Mi hermana, obsesionada con sus investigaciones y esa fase, la exploración, la prueba, la posibilidad, todo lo toma y no existe nada más, nada mejor. Tenemos en común la ilusión del proceso y fallar, el merodeo en el fracaso: la mayoría de las veces no resultan sus experimentos, a mí no me salen muchos cuentos que varan. Ella necesita evidencia, nada de lo que yo escribo es verdad. Sin embargo, ambas, componer y descomponer, demostrar y convencer. Compartimos la misión de largo plazo, algo en nosotras se resiste a desertar: admitimos que los procesos tardan lo que deben tardar, el atajo puede ser una trampa, dejarse alojar por el rigor, sin ceder a la decepción, al agobio. Oficios contemplativos, cada una en su escala, se sienta a escribir. Se me escapa el lenguaje científico, ella comprende el mío, las elipsis.
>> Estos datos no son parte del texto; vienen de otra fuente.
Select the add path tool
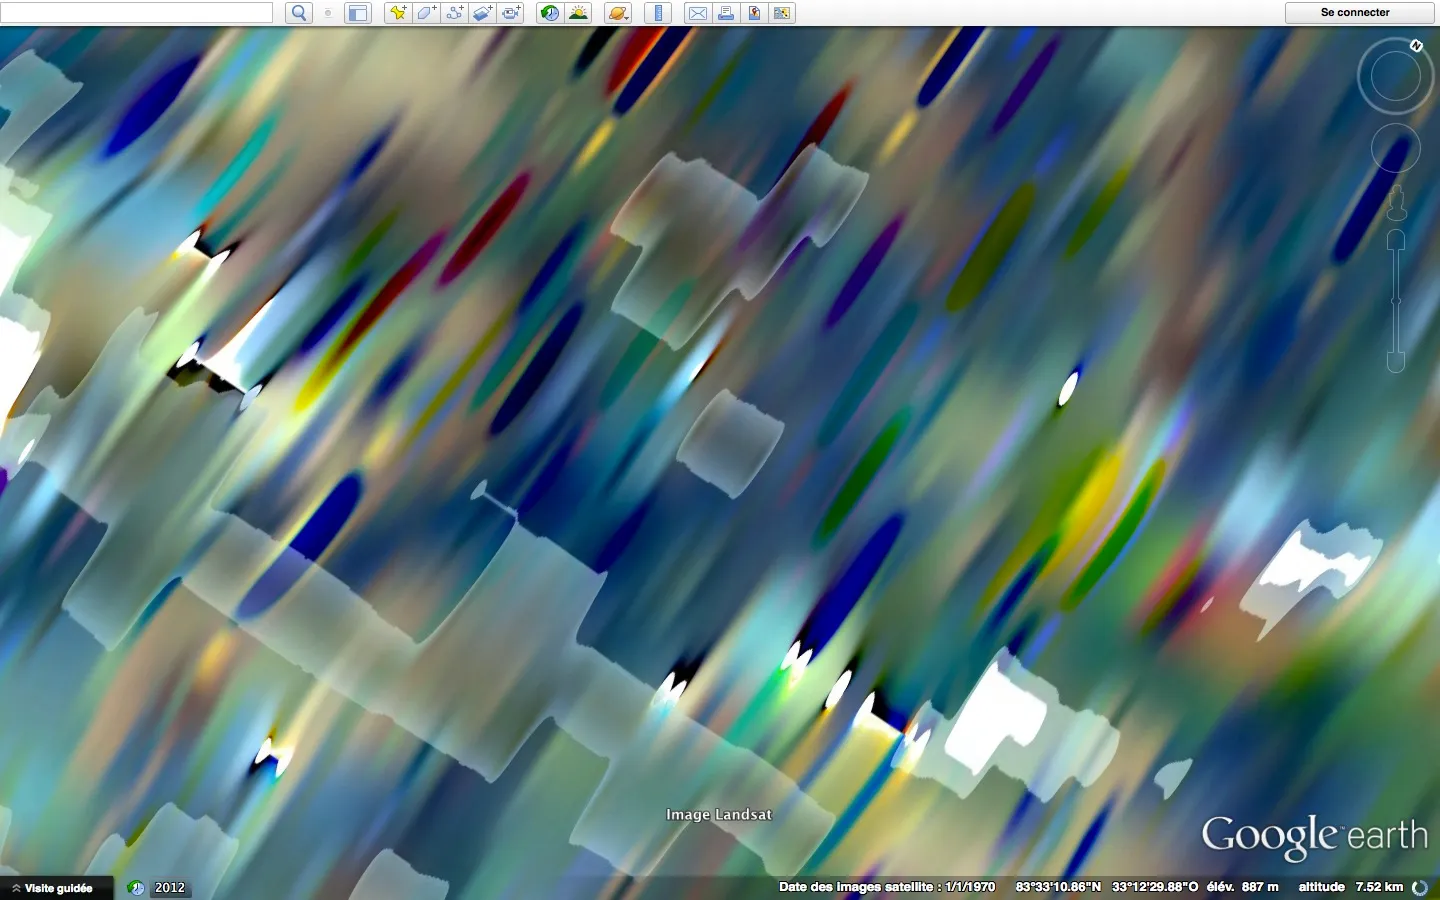Screen dimensions: 1440x900 (x=454, y=13)
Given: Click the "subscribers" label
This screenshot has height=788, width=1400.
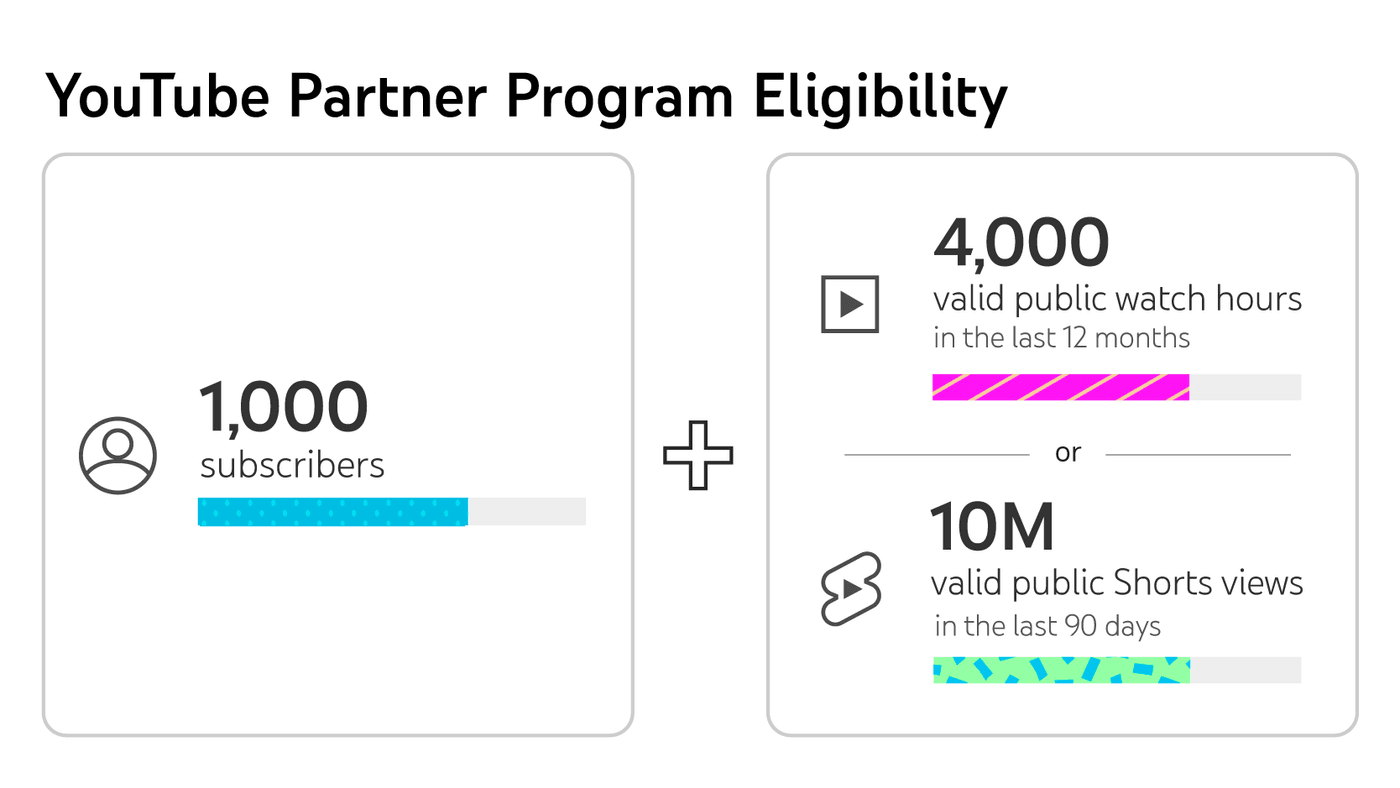Looking at the screenshot, I should click(292, 466).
Ya no somos las pasmadas, las boquiabiertas, las que han perdido. No fuimos anuladas por los padres que tuvimos, aprendimos a estar, a quedarnos y es un milagro, elegir la chispa vital, pese a ellos, pese a todo. Con mi hermana hacia el futuro, hasta el final.

¿Escribimos de la familia porque estamos enojados con ella o nos vamos enojando a medida que escribimos sobre ella? No sé responder, tiro la bomba y guardo la mano.